Expérimenter avant d’ouvrir

 

Avant d’envisager une ouverture au public, une phase d’expérimentation est nécessaire. Les technologies de conduite autonomes ne sont qu'à leurs débuts, et les défis sont encore nombreux. Pendant cette phase, comme pour toutes les innovations liées au transport de personnes, la préoccupation majeure sera la sécurité. Alors que l’industrie automobile se pose encore beaucoup de questions sur le coût social du véhicule autonome, tout accident pourrait faire avorter le projet de robotaxis.

Au-delà de l’enjeu technique, la phase d’expérimentation devra également servir à tester l’intégration de ce service à son environnement, son acceptabilité sociale et sa soutenabilité économique.

Afin de garantir une mise en service dans des délais raisonnables, une des stratégies possibles est d’ouvrir progressivement la zone de couverture, ou de définir des stations fixes où les usagers pourront être pris en charge ou déposés.

 

Faire un bilan d’expérimentations, rectifier le tir et généraliser

 

Selon la région parisienne, les premiers retours des expérimentations en cours affichent un taux de satisfaction voyageurs de 97%. Un bon présage pour la généralisation du service donc.

 

En synthèse, quel avenir pour les robotaxis ?

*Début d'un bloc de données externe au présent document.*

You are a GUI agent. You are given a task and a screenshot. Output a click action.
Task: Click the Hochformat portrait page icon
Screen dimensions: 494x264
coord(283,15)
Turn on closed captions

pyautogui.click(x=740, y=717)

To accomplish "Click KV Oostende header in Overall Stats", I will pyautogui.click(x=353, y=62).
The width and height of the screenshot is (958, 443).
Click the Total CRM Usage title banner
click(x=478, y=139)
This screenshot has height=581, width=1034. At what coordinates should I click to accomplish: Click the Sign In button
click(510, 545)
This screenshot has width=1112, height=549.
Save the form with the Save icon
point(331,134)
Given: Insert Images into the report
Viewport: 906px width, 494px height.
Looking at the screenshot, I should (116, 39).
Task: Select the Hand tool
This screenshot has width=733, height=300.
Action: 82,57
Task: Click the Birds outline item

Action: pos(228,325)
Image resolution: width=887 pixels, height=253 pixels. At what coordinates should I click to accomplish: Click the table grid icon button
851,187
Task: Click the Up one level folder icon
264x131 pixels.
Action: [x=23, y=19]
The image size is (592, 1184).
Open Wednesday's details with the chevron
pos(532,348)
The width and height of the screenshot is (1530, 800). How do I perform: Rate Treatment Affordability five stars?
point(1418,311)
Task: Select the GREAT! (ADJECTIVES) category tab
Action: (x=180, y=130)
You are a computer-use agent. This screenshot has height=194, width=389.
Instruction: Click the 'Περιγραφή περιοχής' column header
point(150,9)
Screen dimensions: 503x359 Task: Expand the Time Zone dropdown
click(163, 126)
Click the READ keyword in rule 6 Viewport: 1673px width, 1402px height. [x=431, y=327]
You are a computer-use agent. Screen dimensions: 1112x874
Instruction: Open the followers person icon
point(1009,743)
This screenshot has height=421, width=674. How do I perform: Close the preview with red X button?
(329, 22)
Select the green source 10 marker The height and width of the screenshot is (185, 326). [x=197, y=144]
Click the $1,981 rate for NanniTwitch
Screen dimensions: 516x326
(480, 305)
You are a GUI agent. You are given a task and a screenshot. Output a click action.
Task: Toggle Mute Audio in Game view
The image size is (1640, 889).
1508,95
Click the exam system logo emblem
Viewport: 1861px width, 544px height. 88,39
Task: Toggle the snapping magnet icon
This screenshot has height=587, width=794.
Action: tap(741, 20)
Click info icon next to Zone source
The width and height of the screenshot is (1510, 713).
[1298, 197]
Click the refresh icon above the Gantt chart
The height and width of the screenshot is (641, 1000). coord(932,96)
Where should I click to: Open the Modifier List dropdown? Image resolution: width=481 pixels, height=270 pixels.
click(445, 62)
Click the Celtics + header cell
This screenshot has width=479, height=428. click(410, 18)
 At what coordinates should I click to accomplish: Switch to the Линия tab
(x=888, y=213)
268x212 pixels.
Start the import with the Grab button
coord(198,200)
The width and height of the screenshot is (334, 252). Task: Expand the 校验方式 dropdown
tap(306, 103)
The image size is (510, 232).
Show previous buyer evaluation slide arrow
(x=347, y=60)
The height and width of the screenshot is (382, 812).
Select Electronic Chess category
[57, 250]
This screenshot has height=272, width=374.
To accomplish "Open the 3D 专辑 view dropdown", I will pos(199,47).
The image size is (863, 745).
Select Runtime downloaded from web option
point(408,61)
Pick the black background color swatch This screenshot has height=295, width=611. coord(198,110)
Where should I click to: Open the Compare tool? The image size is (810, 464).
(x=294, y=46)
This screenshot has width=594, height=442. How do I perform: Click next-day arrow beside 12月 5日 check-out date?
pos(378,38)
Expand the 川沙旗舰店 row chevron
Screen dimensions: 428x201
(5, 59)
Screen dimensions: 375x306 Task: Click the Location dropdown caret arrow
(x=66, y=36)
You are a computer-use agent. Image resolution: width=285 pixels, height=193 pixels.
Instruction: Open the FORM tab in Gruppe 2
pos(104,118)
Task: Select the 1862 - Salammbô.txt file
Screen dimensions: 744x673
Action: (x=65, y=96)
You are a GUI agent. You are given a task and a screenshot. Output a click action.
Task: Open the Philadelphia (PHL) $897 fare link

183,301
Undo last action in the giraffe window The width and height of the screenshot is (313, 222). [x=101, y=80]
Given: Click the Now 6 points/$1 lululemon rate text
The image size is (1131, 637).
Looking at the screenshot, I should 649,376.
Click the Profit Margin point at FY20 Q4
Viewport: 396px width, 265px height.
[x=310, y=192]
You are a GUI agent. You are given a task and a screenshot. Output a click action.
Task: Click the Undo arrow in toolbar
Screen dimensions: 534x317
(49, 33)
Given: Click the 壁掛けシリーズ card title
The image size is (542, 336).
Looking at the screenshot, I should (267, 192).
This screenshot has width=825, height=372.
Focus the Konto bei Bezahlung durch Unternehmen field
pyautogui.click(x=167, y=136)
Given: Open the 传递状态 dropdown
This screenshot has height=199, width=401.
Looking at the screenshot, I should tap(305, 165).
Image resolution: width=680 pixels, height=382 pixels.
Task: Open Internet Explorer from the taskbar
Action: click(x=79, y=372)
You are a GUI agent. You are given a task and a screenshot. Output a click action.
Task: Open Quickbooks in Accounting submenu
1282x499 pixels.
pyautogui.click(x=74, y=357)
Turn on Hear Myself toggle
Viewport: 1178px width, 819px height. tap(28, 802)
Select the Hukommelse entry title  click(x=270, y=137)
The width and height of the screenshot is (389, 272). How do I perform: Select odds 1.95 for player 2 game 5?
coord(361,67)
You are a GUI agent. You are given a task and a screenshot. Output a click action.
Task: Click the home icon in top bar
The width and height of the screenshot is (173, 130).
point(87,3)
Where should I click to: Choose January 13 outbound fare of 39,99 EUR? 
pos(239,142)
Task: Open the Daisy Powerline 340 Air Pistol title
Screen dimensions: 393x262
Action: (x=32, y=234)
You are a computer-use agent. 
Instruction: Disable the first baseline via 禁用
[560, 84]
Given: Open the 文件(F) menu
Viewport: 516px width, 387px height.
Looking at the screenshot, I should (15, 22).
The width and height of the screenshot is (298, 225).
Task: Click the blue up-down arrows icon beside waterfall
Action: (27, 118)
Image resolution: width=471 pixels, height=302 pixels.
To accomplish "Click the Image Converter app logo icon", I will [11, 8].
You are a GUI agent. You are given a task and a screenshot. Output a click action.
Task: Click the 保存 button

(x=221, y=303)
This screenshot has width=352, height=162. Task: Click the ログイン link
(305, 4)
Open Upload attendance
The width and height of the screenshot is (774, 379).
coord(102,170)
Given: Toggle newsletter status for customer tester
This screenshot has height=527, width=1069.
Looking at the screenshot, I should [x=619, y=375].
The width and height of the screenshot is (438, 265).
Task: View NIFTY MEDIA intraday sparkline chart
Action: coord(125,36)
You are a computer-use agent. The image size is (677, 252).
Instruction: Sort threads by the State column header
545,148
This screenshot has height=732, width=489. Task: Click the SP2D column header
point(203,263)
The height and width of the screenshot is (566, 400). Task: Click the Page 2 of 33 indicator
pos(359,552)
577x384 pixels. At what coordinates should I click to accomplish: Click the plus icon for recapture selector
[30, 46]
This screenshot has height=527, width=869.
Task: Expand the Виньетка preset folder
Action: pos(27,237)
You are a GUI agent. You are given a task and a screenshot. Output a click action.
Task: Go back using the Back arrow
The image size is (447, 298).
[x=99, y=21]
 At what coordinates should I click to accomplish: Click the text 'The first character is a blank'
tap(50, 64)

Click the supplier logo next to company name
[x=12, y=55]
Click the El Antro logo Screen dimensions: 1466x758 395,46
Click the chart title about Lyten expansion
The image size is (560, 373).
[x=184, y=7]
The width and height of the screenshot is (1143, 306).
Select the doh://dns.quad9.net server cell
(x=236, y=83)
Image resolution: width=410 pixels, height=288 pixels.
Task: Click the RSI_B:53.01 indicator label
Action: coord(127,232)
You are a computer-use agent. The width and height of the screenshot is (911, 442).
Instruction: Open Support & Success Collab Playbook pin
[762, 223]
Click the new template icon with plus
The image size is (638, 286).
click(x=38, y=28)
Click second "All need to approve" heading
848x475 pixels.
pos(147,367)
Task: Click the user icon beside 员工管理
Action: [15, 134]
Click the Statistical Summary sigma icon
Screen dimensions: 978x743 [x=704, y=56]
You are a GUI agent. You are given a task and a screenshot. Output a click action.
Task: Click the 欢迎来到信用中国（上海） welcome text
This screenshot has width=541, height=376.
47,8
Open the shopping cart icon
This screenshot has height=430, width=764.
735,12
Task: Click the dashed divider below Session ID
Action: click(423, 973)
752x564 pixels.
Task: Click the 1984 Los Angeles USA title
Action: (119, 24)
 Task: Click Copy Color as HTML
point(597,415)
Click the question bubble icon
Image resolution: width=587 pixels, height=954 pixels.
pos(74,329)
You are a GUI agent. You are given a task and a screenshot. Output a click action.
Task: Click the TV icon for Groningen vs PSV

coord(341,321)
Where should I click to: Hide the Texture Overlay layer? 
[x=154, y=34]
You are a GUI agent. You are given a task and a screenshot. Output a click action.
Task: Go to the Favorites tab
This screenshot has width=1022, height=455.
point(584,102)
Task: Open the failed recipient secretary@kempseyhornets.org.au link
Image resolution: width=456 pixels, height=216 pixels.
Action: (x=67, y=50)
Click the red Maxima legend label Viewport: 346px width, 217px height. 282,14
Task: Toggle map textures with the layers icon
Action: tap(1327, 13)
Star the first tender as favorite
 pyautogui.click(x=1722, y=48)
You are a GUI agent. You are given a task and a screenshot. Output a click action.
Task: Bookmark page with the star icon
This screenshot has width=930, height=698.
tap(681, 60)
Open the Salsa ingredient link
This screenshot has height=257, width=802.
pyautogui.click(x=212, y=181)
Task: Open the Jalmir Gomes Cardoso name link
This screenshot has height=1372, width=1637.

Dans son rapport de Mai 2019, l’Institut d’Aménagement et d’Urbanisme de la région Ile de France annonce que, depuis 2015, 70 expérimentations sur le territoire français ont permis de parcourir environ 300.000 kilomètres de tests.  En comparaison, l’entreprise Waymo, filiale d’Alphabet Inc., a déjà parcouru plus de 16 millions de kilomètres à elle seule ! Pourtant, fin 2018, IDFM et la région Ile de France avait déjà annoncé dégager un budget de 100 millions d’euros afin de faire de l’Ile de France la 1ère région mondiale du véhicule autonome au monde, avec un premier jalon assumé : être prêt pour les JO 2024. Dans cette enveloppe budgétaire, 5,5 millions d’euros ont déjà été votés et attribués à l’aménagement des autoroutes et des grands axes franciliens, afin de permettre l’expérimentation de véhicules autonomes cette année sur l'A1 entre Paris et Roissy, l'A6 entre Paris et Orly, l'A4 pour la desserte de Marne-la-Vallée, l'A13 jusqu’à Saint-Quentin-en-Yvelines, l'A86 entre l’A1 et La Défense, l'A12 et la RN12.

En plus de ces investissements de la région, l’Etat a annoncé, en Avril 2019, avoir retenu deux consortiums chargés de mener 16 expérimentations, pour un montant d’aide de 42 millions d’euros.

Au niveau industriel, le groupe Renault-Nissan a annoncé, en Juin 2019, la signature d’un accord avec Waymo afin de partager leurs savoir-faire respectifs. L’objectif affiché est d’accélérer l’obtention d’un « permis » pour autoriser ces véhicules de demain à circuler.

 

Ces initiatives permettent et ces orientations politiques garantissent un avenir dynamique pour les voitures autonomes et les services de robotaxis d’ici les 5 prochaines années. Pour autant, en plus de l’aspect technique, les futurs opérateurs de robotaxis devront suivre de près l’acceptabilité sociale de tels services.